DCSki’s Editor, Scott, and myself signed up for a 1.5-hour daytime snowmobiling tour as part of Winter Park’s Tour Center. Neither of us had been before nor knew how to operate a snowmobile. But the operation of a snowmobile is really simple. You have handlebars to steer, a brake like that on a bike, and a throttle which is like a bicycle brake but works in reverse (squeeze to go, squeeze hard to really go!)
The cost of the tour was $45 per person/snowmobile, with an additional $10 insurance option available (useful if you happen to wrap the snowmobile around a tree.) Riders are required to wear a helmet and are provided goggles. The handlebars on the snowmobile are heated, so it’s possible to ride without gloves even on cold days. The tour began with a few minutes of instruction and then we were off.
I must say that I found snowmobiling to be a blast! The terrain on the Winter Park tour was pretty easy going, although we ran into a lot of up and downs or “Whoop-de-dos” as my mountain biking comrades in New England call them. That put a limit on the speed I felt comfortable going. Now I like to go fast, but within my control. Going fast on a straight away is fun but gets boring fast, so the corners were the exhilirating part of racing through the trees, even if the pace had to be kept down. Now you can take any corner at a slow speed, but COME ON, where’s the fun in that? To take the corners fast you have to throw your body weight around like you see motorcyclists doing. I was still just starting to get the hang of it by the end of the tour, but had the basic skills from mountain biking.

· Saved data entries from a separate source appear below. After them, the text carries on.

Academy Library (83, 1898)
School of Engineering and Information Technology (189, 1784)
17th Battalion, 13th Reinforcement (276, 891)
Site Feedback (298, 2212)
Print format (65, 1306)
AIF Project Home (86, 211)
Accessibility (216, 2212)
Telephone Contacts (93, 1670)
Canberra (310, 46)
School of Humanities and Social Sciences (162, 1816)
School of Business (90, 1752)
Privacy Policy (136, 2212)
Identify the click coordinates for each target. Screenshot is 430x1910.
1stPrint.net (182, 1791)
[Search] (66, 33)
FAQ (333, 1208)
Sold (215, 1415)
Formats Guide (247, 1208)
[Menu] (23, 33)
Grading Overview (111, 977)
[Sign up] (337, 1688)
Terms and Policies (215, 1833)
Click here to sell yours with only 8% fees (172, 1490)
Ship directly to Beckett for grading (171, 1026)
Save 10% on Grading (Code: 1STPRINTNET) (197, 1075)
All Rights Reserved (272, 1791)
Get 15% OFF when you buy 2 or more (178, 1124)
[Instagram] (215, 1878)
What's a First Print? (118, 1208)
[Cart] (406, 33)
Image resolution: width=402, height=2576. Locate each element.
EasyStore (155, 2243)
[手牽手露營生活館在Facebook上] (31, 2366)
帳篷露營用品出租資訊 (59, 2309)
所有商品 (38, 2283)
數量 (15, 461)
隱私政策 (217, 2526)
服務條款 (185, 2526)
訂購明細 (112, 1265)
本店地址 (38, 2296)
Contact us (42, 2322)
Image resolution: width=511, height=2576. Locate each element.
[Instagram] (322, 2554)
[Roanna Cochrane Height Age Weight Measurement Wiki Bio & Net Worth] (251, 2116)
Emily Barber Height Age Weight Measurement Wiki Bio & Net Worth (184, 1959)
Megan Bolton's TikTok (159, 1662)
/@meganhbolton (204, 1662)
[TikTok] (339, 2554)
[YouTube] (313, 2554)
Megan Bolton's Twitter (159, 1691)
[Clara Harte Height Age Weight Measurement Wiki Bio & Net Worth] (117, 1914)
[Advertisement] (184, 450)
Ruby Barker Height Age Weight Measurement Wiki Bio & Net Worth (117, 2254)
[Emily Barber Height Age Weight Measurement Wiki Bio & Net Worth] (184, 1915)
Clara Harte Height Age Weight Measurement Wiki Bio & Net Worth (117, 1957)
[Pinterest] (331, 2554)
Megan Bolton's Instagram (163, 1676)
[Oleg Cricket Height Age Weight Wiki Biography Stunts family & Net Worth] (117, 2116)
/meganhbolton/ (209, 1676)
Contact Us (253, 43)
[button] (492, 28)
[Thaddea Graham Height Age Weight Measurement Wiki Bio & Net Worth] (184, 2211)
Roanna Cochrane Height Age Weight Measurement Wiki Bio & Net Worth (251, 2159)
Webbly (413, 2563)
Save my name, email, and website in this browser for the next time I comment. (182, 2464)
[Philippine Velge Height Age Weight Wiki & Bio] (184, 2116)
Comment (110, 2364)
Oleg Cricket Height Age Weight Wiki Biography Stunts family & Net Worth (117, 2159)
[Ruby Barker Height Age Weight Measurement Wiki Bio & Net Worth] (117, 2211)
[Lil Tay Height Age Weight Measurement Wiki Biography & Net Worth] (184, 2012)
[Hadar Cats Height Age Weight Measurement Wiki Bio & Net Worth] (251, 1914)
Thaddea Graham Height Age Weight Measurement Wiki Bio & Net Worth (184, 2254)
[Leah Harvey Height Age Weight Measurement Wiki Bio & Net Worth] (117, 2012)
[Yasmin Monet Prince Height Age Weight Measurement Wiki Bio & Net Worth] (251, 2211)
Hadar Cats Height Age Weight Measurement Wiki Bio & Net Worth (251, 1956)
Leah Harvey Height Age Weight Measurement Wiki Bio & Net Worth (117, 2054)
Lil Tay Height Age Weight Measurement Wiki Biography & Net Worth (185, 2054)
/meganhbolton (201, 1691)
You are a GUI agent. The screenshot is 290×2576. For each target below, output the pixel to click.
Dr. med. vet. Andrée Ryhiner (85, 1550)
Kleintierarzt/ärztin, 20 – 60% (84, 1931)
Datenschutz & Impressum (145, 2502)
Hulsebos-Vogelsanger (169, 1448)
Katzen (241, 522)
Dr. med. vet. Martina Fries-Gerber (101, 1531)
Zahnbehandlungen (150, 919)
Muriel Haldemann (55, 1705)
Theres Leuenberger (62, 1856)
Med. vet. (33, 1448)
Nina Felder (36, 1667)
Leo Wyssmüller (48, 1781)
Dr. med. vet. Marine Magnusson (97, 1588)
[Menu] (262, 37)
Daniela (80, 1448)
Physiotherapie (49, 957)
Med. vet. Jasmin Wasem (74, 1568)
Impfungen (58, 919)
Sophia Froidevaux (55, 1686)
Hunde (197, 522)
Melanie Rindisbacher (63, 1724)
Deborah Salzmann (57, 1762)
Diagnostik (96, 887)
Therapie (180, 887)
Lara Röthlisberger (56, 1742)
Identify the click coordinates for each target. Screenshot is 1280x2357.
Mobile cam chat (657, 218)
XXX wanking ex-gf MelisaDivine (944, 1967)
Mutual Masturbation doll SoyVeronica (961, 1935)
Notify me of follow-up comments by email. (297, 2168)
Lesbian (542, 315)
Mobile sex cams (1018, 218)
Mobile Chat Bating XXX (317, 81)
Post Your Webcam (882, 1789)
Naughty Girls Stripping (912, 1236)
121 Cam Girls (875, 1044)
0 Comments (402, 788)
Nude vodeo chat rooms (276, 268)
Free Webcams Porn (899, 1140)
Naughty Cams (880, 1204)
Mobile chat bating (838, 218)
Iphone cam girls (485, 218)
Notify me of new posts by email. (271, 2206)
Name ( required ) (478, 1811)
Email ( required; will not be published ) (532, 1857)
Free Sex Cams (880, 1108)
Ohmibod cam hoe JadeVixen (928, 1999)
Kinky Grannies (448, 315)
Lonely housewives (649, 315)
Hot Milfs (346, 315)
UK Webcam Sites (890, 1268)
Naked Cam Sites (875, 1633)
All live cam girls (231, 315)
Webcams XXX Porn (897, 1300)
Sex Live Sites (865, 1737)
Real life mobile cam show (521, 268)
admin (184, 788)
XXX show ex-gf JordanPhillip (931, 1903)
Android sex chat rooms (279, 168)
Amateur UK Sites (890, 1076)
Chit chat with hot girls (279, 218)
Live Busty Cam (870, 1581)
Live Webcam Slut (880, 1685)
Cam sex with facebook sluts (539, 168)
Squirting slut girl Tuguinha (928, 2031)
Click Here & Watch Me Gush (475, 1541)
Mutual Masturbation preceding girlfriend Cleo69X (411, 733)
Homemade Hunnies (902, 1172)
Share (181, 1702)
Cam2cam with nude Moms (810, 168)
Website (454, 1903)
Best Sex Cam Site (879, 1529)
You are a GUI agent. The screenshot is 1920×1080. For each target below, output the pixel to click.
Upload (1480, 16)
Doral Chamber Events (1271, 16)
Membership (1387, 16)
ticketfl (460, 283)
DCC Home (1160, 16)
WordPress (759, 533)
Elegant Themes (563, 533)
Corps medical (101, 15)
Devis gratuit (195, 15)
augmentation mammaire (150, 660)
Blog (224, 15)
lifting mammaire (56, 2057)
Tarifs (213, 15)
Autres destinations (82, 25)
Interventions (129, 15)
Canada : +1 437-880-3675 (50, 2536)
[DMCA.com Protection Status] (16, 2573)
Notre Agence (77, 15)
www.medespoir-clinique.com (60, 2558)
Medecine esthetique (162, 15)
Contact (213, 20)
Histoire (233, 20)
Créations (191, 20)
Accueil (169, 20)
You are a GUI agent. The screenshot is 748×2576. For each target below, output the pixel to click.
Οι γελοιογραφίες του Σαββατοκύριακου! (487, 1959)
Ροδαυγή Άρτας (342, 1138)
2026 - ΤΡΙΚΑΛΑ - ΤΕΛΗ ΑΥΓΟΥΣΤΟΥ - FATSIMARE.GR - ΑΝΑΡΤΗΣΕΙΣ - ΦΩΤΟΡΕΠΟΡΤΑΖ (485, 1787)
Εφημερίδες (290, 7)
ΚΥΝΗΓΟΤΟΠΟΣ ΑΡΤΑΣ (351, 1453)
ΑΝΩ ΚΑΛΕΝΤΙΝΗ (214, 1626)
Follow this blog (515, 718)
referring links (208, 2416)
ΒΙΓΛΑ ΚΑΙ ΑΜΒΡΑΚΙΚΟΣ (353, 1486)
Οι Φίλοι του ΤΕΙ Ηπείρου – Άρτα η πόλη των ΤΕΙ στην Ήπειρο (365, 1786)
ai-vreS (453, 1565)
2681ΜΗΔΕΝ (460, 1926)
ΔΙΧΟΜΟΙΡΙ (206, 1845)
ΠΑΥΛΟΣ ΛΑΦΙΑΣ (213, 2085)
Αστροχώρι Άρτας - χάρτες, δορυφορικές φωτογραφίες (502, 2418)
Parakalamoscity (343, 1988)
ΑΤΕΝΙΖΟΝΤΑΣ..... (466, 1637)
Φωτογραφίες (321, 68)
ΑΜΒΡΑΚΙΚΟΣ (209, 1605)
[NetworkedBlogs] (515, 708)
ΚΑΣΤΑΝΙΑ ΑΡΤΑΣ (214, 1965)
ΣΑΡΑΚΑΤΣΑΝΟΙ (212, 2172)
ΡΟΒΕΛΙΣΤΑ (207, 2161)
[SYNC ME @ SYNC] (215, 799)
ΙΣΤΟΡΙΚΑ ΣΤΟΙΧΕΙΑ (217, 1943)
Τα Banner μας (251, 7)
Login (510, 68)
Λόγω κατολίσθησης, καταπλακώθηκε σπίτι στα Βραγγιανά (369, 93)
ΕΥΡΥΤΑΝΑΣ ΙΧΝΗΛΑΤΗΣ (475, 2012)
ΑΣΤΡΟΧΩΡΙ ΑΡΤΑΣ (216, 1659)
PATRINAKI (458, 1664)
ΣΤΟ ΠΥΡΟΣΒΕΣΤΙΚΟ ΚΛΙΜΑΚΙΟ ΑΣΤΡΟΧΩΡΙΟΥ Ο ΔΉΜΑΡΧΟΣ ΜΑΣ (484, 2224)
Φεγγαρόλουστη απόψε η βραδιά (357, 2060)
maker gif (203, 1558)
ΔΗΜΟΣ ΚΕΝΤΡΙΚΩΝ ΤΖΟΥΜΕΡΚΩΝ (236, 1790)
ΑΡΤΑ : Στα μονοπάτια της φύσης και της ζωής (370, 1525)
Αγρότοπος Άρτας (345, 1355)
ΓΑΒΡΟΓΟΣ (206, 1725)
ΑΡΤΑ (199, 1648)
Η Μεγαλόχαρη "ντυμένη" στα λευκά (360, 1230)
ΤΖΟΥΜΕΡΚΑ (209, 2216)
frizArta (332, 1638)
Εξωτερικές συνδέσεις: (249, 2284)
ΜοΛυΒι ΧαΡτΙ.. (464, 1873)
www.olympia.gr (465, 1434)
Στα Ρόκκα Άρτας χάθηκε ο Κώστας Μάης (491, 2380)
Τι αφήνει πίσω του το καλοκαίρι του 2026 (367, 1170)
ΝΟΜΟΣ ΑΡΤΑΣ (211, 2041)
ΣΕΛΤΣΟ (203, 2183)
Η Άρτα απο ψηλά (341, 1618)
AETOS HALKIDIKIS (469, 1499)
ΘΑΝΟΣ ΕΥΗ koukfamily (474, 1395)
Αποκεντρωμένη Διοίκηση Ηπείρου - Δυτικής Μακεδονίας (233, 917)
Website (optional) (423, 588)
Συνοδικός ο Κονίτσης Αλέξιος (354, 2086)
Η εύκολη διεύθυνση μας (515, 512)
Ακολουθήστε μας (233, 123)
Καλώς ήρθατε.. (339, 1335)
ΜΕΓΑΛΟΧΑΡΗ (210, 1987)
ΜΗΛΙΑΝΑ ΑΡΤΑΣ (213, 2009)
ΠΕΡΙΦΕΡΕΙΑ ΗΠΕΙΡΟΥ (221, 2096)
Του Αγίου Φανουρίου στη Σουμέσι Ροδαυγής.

The tour itself went up through terrain near the Vasquez mountain section of the resort. Most of the tour went along fire and access roads or summertime moutain biking trails. The snow had been packed down by previous snowmobiles and, in some places, grooming.
The tour began at the base of Winter Park mountain with a sharp turn and a path straight up a pretty steep hill, which was incidentally the width of the snowmobile. A little daunting at first, it helped me get a good feel for the machine quickly. Traveling down fire roads with bumpy snow worn by previous snowmobiles, you quickly learn how to let your legs absorb most of the shock. The tour guide did stop at several locations with great views of the surrounding mountains and valley, although I thought the top of Parsenn Bowl (accessible on skis via chairlift, but not part of the snowmobile tour) had the best overall view of the Continental Divide.
Throughout the toor, the guide described certain features in the surrounding landscape such as a huge water pipe that runs from the Rocky Mountains into Denver, providing a large amount of Denver’s water supply. We also stopped at a cabin maintained by the National Forest Service where people can stay when back-country camping. On the return trip, we went down a wide path with lots of powder; the guide encouraged us to try blowing through the powder as long as we didn’t go too far outside our ability level. That was by far the most fun. Cutting back between the two packed trails through the fresh powder or going up a short steep embankment and zipping down the other side was the highlight of the tour for me.
All in all, I can’t wait to try snowmobiling again, although I think I’m ready to try renting a private snowmobile from various rental/tour shops in the area. These other locations advertised rentals of more powerful snowmobiles and options to take a tour or just go off on your own, although with restrictions I imagine. The tour guide mentioned one tour up to the bowl areas of one of the surrounding mountains and then playing around in fresh powder when possible. If you do intend to go snowmobiling, I’d recommend right after it snows, although it’s tough not to head right for the ski slopes when its a powder day.